#### EXERCISE OBJECTIVE
Nothing in the records may be dropped. Retype them all exactly.
<<<<
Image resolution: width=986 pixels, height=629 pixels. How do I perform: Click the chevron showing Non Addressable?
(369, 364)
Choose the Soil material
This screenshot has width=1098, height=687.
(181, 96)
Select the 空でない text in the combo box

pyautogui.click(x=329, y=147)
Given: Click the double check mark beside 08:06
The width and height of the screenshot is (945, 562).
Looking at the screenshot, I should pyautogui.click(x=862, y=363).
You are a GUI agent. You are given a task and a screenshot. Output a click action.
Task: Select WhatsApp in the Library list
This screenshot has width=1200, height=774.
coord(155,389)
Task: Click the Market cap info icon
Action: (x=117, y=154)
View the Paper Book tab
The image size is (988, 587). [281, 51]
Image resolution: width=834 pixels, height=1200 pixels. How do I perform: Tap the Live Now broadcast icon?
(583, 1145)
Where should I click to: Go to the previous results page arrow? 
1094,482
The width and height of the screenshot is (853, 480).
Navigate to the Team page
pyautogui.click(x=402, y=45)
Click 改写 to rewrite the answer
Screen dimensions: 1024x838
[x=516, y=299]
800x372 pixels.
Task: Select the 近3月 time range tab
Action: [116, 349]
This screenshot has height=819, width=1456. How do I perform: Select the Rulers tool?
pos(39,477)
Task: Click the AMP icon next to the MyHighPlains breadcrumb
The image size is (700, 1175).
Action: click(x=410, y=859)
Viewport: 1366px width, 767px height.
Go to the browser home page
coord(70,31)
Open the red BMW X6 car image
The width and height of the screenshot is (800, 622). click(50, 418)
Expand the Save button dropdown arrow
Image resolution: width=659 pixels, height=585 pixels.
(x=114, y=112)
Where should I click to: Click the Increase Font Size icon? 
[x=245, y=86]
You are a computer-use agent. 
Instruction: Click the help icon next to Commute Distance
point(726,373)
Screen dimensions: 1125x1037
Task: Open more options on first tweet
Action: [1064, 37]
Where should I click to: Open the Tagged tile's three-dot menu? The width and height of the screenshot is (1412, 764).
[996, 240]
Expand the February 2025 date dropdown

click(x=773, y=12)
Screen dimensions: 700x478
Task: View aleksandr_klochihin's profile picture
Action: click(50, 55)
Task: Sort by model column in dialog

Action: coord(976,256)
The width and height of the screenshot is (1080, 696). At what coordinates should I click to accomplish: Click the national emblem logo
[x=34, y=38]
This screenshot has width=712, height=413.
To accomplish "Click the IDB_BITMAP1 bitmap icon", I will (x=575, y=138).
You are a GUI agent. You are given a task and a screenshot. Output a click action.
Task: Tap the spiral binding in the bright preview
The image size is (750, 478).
>>>>
#### ANSWER TO THE PROBLEM
Image resolution: width=986 pixels, height=629 pixels. How do I perform: Click the chevron showing Non Addressable?
(369, 364)
Choose the Soil material
This screenshot has width=1098, height=687.
(181, 96)
Select the 空でない text in the combo box

pyautogui.click(x=329, y=147)
Given: Click the double check mark beside 08:06
The width and height of the screenshot is (945, 562).
Looking at the screenshot, I should pyautogui.click(x=862, y=363).
You are a GUI agent. You are given a task and a screenshot. Output a click action.
Task: Select WhatsApp in the Library list
This screenshot has width=1200, height=774.
coord(155,389)
Task: Click the Market cap info icon
Action: (x=117, y=154)
View the Paper Book tab
The image size is (988, 587). [281, 51]
Image resolution: width=834 pixels, height=1200 pixels. How do I perform: Tap the Live Now broadcast icon?
(583, 1145)
Where should I click to: Go to the previous results page arrow? 
1094,482
The width and height of the screenshot is (853, 480).
Navigate to the Team page
pyautogui.click(x=402, y=45)
Click 改写 to rewrite the answer
Screen dimensions: 1024x838
[x=516, y=299]
800x372 pixels.
Task: Select the 近3月 time range tab
Action: [116, 349]
This screenshot has height=819, width=1456. How do I perform: Select the Rulers tool?
pos(39,477)
Task: Click the AMP icon next to the MyHighPlains breadcrumb
The image size is (700, 1175).
Action: click(x=410, y=859)
Viewport: 1366px width, 767px height.
Go to the browser home page
coord(70,31)
Open the red BMW X6 car image
The width and height of the screenshot is (800, 622). click(50, 418)
Expand the Save button dropdown arrow
Image resolution: width=659 pixels, height=585 pixels.
(x=114, y=112)
Where should I click to: Click the Increase Font Size icon? 
[x=245, y=86]
You are a computer-use agent. 
Instruction: Click the help icon next to Commute Distance
point(726,373)
Screen dimensions: 1125x1037
Task: Open more options on first tweet
Action: [1064, 37]
Where should I click to: Open the Tagged tile's three-dot menu? The width and height of the screenshot is (1412, 764).
[996, 240]
Expand the February 2025 date dropdown

click(x=773, y=12)
Screen dimensions: 700x478
Task: View aleksandr_klochihin's profile picture
Action: click(50, 55)
Task: Sort by model column in dialog

Action: coord(976,256)
The width and height of the screenshot is (1080, 696). At what coordinates should I click to accomplish: Click the national emblem logo
[x=34, y=38]
This screenshot has width=712, height=413.
To accomplish "Click the IDB_BITMAP1 bitmap icon", I will (x=575, y=138).
You are a GUI agent. You are given a task and a screenshot. Output a click action.
Task: Tap the spiral binding in the bright preview
The image size is (750, 478).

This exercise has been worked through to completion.